On Llamas and Inductive Reasoning.

I was clearing one of the road drains today when my old friend the llama came trotting up looking mightily amused.

‘You look amused,’ I said.

‘You state the obvious,’ he replied.

I chose not to be offended since a llama's intention is not always quite what it seems, but asked instead what he found so funny.

‘I just proved how illogical humans are,’ he answered smugly.

‘Oh yes, and how did you do that?’

‘I snatched a woman’s hat off her head and flung it along the road.’

‘Why was that funny?’

That wasn’t funny. What was funny was her reaction.’

‘Which was?’

‘She looked confused for a moment, and then said to the male companion with whom she was walking: “Oh. The wind must have blown my hat off.” “I didn’t feel any wind,” replied the male of the species. “Well, what else could it have been?” she insisted, still affecting that odd countenance which humans adopt when they lack the appropriate degree of certainty. “I don’t know,” he muttered. “I suppose there must have been a sudden gust.” See what I mean? Illogical.’

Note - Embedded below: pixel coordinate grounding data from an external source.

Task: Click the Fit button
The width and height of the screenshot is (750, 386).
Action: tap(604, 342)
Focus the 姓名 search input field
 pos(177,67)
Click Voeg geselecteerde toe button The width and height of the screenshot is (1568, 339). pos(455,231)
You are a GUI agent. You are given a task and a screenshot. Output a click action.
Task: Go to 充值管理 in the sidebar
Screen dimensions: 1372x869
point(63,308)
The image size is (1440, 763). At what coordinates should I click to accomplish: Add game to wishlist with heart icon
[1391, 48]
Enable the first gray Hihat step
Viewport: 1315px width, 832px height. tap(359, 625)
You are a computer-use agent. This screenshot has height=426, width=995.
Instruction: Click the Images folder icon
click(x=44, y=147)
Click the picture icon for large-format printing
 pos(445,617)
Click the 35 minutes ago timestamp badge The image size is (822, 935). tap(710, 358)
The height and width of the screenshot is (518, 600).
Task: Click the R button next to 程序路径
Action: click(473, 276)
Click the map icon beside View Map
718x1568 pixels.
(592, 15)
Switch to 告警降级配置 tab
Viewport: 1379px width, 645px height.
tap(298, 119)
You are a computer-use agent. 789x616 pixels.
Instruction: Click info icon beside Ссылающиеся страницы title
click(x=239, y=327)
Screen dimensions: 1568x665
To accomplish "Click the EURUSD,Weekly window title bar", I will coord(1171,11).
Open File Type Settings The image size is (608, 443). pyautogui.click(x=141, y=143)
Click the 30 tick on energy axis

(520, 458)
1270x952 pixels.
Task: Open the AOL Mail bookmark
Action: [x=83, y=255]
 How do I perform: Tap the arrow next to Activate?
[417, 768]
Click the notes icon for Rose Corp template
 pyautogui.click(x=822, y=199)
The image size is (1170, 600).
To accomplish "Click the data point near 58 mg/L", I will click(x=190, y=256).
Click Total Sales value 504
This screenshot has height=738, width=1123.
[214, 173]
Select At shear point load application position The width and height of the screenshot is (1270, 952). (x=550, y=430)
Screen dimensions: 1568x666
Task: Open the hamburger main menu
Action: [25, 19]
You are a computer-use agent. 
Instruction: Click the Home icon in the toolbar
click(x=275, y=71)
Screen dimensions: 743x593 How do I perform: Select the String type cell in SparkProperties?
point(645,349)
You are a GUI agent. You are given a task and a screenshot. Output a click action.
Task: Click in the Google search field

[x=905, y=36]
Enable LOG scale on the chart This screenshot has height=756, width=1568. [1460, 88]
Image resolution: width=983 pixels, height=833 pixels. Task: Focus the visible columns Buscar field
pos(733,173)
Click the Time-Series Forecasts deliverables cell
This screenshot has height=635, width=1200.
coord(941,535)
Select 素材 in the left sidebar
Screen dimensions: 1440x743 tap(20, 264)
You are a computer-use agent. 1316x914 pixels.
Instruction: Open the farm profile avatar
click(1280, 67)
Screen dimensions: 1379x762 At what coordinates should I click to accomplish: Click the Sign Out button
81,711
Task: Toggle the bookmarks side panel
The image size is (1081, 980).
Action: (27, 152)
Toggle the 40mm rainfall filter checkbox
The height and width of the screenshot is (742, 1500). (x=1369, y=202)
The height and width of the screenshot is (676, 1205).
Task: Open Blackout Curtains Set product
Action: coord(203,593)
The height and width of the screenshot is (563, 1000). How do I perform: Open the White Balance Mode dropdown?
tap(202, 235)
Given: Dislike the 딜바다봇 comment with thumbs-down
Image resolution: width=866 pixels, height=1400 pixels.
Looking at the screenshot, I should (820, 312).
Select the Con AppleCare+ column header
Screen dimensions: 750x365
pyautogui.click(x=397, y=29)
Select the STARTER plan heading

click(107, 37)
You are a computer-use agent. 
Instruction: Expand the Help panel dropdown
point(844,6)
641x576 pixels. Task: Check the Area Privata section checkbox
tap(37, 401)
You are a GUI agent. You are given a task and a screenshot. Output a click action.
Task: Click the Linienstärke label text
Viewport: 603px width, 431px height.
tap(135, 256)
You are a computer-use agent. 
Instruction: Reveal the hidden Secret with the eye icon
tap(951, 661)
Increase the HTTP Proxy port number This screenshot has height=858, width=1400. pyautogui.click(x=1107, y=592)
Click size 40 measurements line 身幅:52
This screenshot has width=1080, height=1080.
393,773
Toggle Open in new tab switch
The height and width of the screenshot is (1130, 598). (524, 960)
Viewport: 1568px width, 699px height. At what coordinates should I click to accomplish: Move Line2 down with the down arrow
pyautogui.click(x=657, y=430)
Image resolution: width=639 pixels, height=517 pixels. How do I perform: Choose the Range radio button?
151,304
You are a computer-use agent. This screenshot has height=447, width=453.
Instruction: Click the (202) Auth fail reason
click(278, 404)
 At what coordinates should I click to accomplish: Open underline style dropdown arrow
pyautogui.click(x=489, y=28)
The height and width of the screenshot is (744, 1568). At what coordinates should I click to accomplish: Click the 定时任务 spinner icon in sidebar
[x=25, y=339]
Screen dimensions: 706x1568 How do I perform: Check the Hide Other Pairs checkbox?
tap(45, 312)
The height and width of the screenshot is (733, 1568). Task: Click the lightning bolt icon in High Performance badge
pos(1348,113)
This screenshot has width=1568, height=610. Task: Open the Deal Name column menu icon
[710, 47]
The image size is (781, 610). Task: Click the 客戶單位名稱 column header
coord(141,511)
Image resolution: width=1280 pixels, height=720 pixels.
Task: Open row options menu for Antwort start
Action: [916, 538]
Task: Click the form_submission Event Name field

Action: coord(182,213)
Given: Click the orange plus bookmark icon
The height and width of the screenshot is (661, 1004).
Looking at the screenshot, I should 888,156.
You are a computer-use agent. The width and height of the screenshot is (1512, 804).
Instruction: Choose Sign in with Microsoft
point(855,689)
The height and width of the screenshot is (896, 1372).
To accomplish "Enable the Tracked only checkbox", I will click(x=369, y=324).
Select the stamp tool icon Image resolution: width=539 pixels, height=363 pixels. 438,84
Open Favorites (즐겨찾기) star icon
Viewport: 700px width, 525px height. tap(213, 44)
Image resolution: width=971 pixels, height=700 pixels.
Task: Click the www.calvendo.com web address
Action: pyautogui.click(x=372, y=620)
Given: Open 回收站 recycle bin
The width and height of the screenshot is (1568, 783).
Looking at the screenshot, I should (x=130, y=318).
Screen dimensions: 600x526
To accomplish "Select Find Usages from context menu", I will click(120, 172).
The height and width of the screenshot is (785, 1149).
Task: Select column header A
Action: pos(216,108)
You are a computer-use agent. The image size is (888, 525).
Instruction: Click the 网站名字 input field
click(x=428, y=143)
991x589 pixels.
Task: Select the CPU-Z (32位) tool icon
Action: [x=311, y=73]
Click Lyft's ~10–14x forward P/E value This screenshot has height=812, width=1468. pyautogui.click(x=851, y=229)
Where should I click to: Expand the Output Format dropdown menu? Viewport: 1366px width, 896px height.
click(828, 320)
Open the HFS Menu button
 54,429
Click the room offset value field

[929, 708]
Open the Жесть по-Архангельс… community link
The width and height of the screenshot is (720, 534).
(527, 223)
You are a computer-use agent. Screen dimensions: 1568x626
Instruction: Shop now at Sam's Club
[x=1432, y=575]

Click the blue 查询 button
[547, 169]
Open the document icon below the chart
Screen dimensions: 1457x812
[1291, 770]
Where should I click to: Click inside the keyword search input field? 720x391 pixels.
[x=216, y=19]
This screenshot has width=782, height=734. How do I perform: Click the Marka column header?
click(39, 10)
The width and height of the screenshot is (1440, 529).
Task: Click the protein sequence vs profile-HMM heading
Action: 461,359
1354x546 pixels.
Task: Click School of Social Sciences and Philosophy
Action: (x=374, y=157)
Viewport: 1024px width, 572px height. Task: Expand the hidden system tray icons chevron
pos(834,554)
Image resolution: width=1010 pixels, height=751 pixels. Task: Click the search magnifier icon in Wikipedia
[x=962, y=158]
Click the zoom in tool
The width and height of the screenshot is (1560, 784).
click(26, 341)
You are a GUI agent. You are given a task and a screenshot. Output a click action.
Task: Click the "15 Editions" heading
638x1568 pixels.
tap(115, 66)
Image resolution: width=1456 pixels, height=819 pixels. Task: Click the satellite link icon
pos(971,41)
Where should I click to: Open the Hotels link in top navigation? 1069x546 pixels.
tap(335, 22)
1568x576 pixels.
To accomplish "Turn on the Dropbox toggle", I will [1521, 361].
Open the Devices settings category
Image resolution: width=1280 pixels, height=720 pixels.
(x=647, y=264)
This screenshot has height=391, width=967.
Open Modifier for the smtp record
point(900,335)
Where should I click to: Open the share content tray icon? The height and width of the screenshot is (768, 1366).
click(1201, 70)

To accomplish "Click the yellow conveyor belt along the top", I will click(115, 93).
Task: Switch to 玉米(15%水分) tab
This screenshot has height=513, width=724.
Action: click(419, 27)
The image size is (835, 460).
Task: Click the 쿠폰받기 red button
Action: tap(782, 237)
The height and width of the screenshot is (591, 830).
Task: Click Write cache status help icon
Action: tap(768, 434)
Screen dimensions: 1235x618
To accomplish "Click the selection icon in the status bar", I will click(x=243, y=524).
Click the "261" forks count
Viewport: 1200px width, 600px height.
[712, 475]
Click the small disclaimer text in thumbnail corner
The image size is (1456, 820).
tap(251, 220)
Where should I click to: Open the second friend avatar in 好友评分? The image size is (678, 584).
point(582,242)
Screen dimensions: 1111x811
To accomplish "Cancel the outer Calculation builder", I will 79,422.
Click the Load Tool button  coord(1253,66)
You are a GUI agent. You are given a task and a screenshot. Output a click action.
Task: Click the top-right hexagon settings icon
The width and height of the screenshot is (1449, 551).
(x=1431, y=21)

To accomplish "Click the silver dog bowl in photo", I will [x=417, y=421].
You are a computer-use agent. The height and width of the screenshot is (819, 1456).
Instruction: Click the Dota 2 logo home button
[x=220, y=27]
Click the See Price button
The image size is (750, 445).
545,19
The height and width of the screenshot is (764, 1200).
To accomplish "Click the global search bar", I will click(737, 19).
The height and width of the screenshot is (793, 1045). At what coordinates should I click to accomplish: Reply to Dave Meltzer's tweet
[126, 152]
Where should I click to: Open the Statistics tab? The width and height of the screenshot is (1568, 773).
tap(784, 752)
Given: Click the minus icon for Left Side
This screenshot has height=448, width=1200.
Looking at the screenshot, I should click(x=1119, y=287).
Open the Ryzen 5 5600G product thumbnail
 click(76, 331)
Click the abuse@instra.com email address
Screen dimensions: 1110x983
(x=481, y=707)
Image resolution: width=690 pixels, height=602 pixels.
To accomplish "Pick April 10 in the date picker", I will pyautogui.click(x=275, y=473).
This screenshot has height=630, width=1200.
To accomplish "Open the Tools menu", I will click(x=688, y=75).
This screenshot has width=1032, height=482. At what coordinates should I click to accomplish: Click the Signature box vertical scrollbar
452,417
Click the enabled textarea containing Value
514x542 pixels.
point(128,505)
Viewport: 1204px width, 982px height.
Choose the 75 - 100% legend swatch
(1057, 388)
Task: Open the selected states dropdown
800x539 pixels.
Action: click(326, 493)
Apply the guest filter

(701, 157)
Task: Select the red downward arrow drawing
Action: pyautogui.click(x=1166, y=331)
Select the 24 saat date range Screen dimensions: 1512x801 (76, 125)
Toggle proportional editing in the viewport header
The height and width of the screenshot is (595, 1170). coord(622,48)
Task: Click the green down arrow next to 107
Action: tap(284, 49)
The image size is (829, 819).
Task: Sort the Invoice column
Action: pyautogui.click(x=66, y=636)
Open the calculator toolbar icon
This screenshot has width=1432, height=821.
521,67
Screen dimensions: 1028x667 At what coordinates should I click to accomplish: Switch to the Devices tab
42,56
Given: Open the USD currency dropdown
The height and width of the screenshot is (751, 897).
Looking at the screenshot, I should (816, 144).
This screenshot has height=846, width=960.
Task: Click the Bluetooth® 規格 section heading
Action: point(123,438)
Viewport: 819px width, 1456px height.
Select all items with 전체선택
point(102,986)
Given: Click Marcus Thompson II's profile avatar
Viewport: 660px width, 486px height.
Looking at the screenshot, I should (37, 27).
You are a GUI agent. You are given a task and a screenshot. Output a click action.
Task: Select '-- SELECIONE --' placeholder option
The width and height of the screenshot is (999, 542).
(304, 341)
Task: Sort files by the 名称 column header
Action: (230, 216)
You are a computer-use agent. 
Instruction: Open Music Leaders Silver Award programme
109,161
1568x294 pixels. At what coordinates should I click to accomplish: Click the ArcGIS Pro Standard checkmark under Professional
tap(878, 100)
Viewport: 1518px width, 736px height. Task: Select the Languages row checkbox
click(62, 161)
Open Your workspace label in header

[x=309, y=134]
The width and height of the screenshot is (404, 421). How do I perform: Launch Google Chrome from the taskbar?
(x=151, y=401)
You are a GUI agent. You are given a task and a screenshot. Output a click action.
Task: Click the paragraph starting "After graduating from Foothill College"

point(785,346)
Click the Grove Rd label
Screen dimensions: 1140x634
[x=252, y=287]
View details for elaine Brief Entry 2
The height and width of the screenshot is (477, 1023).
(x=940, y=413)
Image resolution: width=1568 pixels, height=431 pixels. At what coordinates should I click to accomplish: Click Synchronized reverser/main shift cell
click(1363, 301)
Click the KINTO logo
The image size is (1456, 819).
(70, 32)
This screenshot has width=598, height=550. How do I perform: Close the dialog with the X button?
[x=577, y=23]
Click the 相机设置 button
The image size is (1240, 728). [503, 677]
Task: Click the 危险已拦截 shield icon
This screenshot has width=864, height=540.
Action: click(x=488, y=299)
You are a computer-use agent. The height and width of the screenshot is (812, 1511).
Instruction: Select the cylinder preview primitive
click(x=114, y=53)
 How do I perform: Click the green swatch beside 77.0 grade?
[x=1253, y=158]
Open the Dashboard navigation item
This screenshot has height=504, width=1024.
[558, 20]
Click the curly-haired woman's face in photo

‘It wasn’t illogical at all,’ I argued, feeling a trifle defensive towards my own species for a change. ‘Hats don’t just fly off your head under their own power, do they? They naturally assumed it was the wind because that was the only rational explanation.’

‘Ah, but it wasn’t though, was it?’

‘Wasn’t what?’

‘The only rational explanation. I remember reading a book once about a detective called Shylock something-or-other…’

‘You mean Sherlock Holmes.’

‘Do I? Well, whatever. The bit I particularly remember was where he said: “When you’ve eliminated the impossible, whatever remains – however improbable – must be the truth.” Or words to that effect. Now, had the woman said “My hat just flew off my head and there’s no wind, therefore I conclude that an invisible llama is playing tricks on me,” I should have had much more faith in her powers of reason and those of your species generally. What are you doing, by the way?’

‘Clearing the dead leaves and silt off this grid.’


‘So the water will go down it instead of running along the road like a river in the wrong place.’

‘Hmm. Good idea. Do the other humans in this locality value your efforts?’

'Probably not.'

'My point precisely.'

And then he trotted off up the road whistling. Did you know that llamas can whistle? No, neither did I.